§ What is required:
Write out the opening lines of the data word for word, up to and including the line with "You are a computer-use", and leave every picture and every later line out.

§ Information shown:
######

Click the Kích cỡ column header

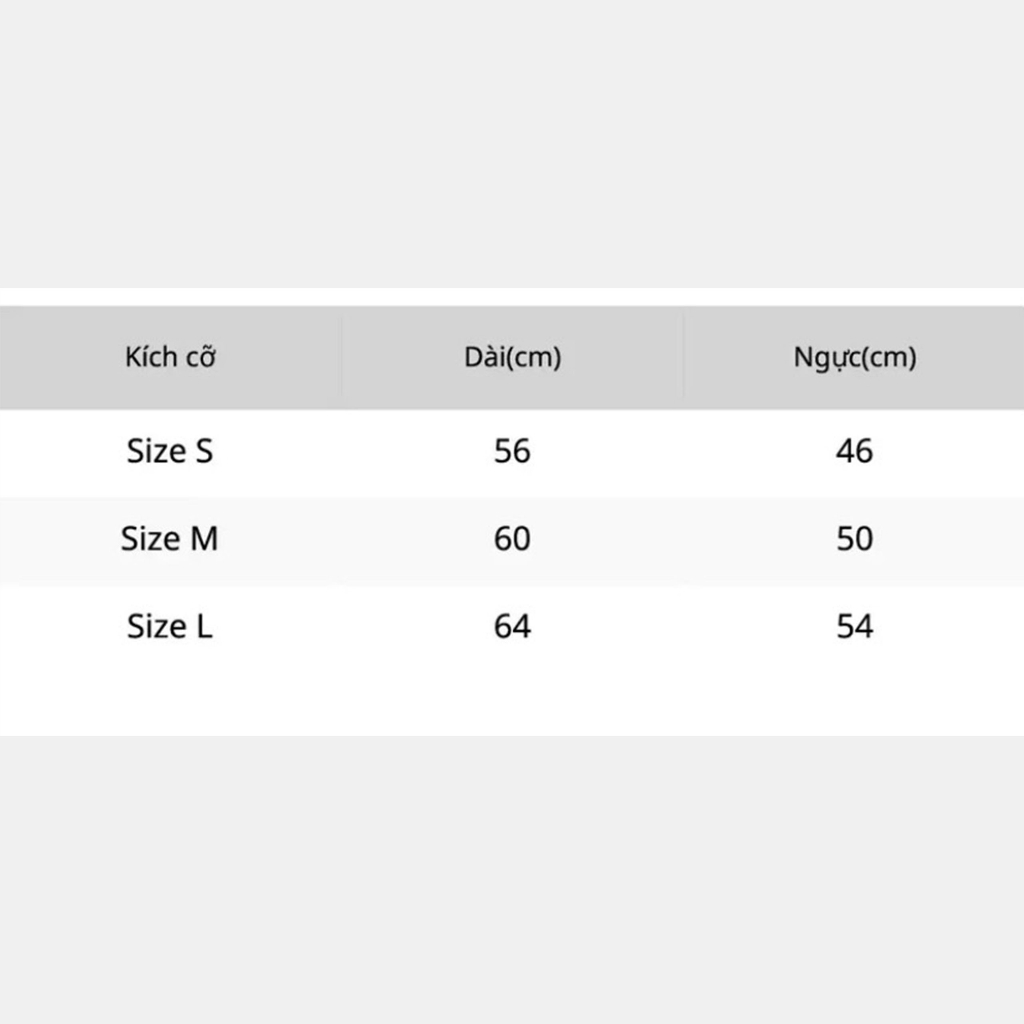171,357
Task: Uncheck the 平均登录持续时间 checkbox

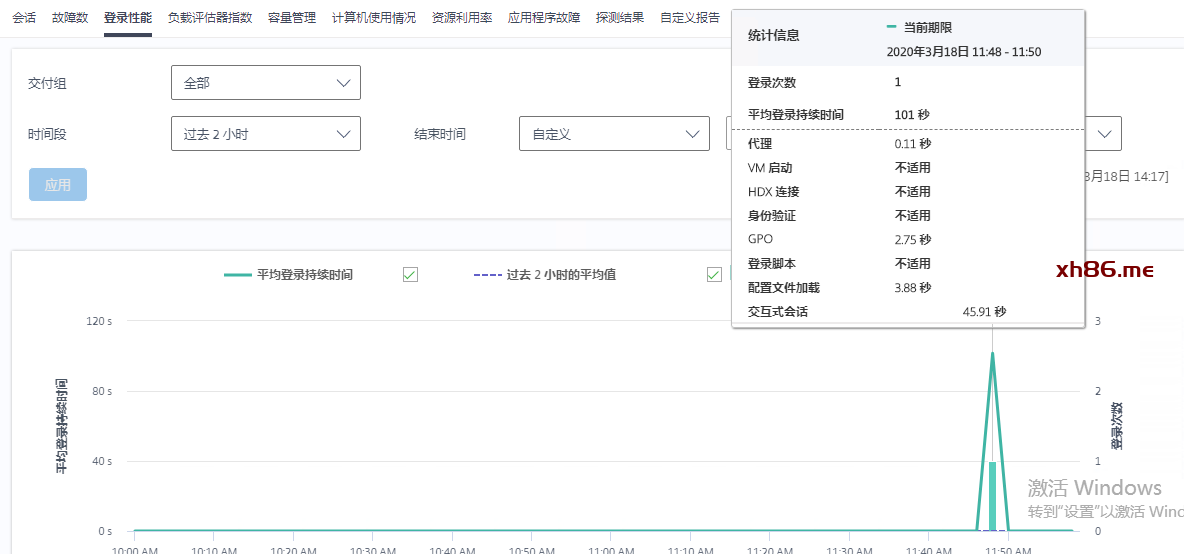Action: 410,275
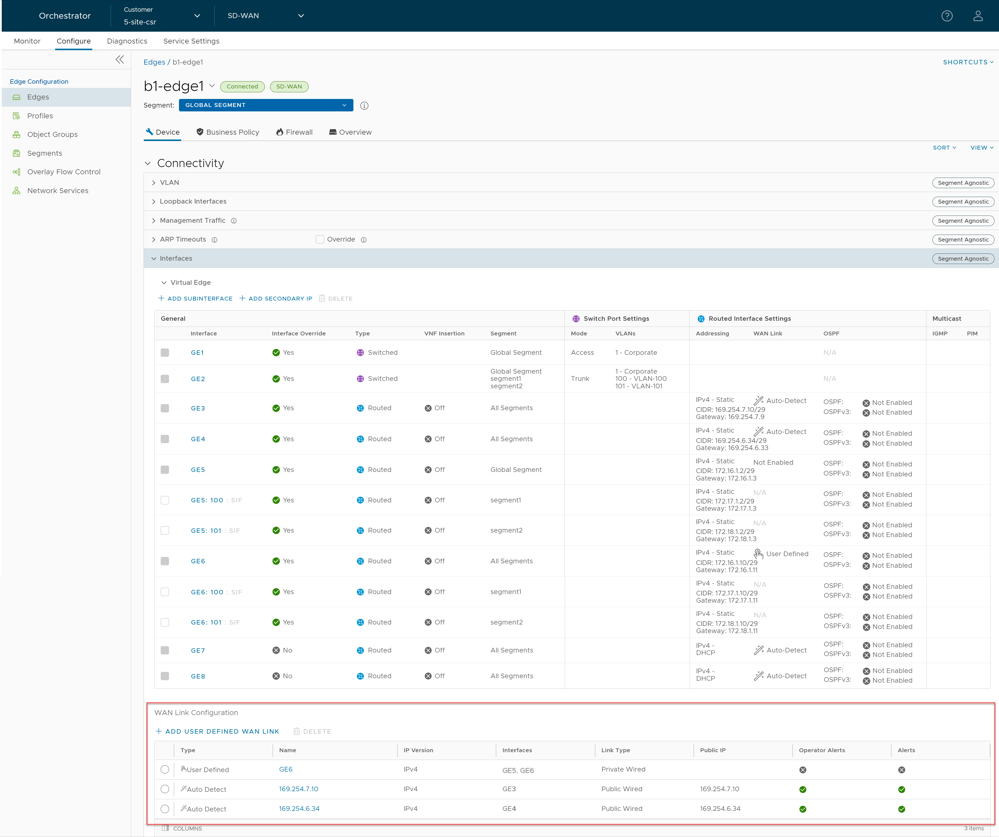The width and height of the screenshot is (999, 837).
Task: Click Add Subinterface button
Action: pyautogui.click(x=195, y=298)
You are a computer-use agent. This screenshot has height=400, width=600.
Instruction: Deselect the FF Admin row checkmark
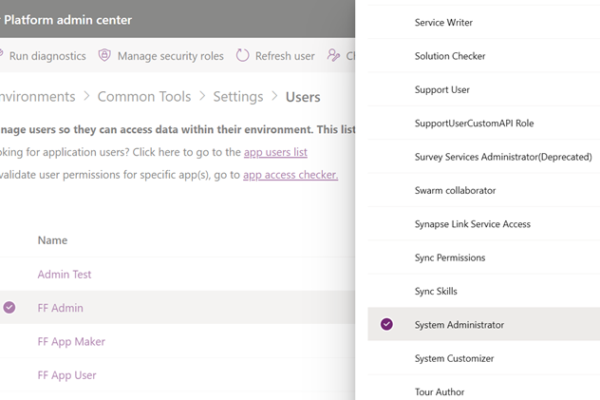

######

§ Result of this task:
Click the Kích cỡ column header

171,357
Task: Uncheck the 平均登录持续时间 checkbox

Action: 410,275
The width and height of the screenshot is (999, 837).
Task: Click Add Subinterface button
Action: pyautogui.click(x=195, y=298)
You are a computer-use agent. This screenshot has height=400, width=600.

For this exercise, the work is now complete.